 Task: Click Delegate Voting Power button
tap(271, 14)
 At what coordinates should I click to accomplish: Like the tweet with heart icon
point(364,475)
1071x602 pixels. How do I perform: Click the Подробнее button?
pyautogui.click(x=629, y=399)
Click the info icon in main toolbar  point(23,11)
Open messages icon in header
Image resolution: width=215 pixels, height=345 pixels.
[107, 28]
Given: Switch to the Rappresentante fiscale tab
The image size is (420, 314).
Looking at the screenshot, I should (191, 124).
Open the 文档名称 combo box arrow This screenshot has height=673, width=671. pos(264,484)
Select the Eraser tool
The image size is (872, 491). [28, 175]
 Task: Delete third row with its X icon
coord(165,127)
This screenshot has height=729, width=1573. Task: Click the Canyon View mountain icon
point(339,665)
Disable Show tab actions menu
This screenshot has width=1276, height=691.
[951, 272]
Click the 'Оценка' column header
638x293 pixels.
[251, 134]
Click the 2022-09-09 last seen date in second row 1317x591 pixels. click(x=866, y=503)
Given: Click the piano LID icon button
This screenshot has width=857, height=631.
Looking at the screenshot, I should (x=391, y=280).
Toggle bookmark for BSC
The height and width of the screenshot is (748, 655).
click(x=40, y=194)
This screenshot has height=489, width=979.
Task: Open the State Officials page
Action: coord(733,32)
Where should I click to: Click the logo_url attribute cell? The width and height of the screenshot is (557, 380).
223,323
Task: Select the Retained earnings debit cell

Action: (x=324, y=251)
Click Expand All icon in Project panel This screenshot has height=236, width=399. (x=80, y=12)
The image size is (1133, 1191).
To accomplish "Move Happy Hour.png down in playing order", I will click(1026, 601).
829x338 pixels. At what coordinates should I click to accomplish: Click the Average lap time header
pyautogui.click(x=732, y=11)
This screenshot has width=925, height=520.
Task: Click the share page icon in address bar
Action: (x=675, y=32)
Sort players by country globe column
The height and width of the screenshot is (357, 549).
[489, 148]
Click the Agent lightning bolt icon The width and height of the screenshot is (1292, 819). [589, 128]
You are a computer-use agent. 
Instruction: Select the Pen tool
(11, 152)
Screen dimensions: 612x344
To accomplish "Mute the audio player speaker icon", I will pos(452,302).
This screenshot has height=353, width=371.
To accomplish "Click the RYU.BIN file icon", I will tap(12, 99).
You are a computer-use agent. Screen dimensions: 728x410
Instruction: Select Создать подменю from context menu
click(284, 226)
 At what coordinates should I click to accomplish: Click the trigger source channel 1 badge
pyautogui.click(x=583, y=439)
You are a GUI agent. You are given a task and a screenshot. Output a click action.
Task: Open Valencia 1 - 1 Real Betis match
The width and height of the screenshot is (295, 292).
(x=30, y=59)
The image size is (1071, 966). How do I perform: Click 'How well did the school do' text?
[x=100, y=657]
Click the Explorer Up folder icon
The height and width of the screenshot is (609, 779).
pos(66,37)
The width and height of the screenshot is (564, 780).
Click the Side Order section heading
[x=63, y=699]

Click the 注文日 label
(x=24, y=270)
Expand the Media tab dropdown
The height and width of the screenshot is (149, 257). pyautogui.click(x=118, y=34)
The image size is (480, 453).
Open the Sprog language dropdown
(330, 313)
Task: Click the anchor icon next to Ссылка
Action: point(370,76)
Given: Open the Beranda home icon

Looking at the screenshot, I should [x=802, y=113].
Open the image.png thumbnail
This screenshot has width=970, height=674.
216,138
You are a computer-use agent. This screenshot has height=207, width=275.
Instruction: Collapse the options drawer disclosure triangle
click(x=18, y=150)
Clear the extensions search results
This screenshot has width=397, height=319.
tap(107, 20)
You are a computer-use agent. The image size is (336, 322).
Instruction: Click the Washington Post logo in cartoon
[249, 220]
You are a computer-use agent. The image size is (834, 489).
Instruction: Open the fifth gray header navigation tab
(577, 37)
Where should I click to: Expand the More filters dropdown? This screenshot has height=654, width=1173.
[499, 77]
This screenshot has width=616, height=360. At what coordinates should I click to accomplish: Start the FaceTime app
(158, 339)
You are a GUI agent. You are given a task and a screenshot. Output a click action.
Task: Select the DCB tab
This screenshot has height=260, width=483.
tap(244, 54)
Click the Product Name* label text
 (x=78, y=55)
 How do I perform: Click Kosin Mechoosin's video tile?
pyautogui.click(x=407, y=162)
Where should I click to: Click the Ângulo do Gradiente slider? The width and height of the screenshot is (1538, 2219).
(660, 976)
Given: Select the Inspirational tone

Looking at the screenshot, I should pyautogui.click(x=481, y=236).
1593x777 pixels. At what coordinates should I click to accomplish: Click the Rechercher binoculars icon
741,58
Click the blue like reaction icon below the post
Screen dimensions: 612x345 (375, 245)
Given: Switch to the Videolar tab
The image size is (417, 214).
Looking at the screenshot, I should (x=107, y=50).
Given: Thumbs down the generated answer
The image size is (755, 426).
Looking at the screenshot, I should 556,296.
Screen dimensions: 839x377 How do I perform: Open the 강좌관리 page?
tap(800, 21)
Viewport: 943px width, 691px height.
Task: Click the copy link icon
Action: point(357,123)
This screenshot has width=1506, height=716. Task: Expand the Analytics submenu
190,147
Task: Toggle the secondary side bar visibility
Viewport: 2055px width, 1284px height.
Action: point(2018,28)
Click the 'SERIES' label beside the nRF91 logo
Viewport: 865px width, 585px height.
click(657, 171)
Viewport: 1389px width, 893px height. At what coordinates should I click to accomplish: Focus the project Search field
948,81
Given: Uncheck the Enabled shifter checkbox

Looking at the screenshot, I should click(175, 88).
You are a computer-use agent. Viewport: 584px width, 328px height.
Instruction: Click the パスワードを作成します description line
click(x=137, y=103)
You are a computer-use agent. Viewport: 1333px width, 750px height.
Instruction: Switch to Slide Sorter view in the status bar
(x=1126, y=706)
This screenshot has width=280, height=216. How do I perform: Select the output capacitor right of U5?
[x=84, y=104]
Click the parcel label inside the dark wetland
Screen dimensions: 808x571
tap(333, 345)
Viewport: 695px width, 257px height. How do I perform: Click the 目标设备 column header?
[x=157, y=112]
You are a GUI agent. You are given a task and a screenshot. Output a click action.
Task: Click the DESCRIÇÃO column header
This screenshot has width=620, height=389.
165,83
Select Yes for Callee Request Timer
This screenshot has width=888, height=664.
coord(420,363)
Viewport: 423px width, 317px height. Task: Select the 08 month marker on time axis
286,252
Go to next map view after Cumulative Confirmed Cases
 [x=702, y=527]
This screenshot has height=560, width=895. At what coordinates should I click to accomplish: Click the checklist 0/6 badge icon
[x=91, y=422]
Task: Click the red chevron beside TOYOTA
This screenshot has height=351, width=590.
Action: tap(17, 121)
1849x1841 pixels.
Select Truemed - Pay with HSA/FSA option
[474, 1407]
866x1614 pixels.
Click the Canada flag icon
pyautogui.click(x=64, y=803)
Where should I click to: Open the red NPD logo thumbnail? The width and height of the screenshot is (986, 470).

######

_OPDRACHT_: Welke regels in de items hierboven bevatten de tekenreeks "size", waarbij het verschil tussen hoofdletters en kleine letters telt? Neem elk van die regels volledig over.

_DE OPLOSSING_:
The image size is (420, 314).
The image size is (872, 491). [28, 175]
The image size is (1133, 1191).
The image size is (1071, 966). How do I perform: Click 'How well did the school do' text?
The image size is (480, 453).
You are a computer-use agent. The image size is (336, 322).
You are a computer-use agent. The image size is (834, 489).
The image size is (417, 214).
The image size is (755, 426).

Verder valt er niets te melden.